Selon des sources proches du dossier, l’un des inculpés, présenté comme porteur du VIH/Sida, aurait cité le nom d’un agent de police lors de son audition au fond devant le magistrat instructeur. À la suite de ces déclarations, le juge a ordonné que le fonctionnaire soit entendu à son tour par les enquêteurs.
La recrue des forces de l’ordre a ainsi été interpellée puis placée en garde à vue.
Face aux enquêteurs, l’agent mis en cause a formellement contesté les accusations d’« actes contre nature » qui lui sont imputées. Afin de vérifier certains éléments du dossier, les gendarmes ont procédé à une réquisition aux fins de dépistage du VIH.

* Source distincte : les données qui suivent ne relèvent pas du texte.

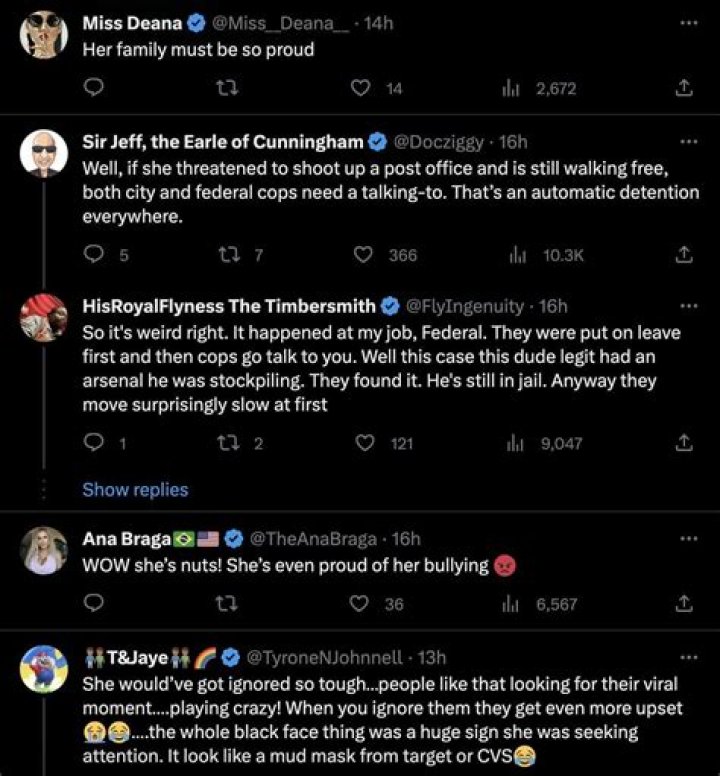720x776 pixels.
Task: Retweet Sir Jeff's post office tweet
Action: click(x=227, y=255)
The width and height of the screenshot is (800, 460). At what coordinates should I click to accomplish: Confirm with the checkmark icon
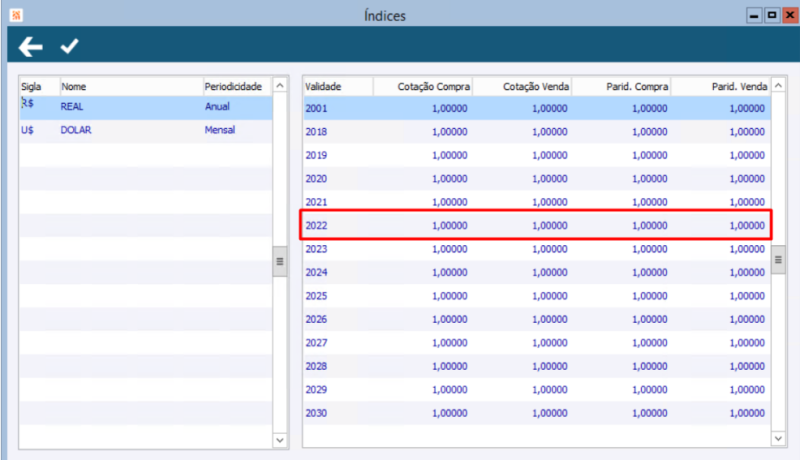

D’après les mêmes sources, les résultats du test se sont révélés négatifs, un élément qui pourrait peser dans l’appréciation judiciaire du dossier.
Malgré ce résultat médical, et sauf revirement de dernière minute, l’agent de police devrait être présenté ce lundi devant le juge d’instruction du premier cabinet près le Tribunal de Pikine-Guédiawaye, en même temps que les deux autres personnes arrêtées dans le cadre de la même procédure.
L’affaire, qui continue de susciter de vives réactions dans l’opinion, reste donc en cours d’instruction. Le magistrat devra déterminer les responsabilités pénales éventuelles de chacun des mis en cause.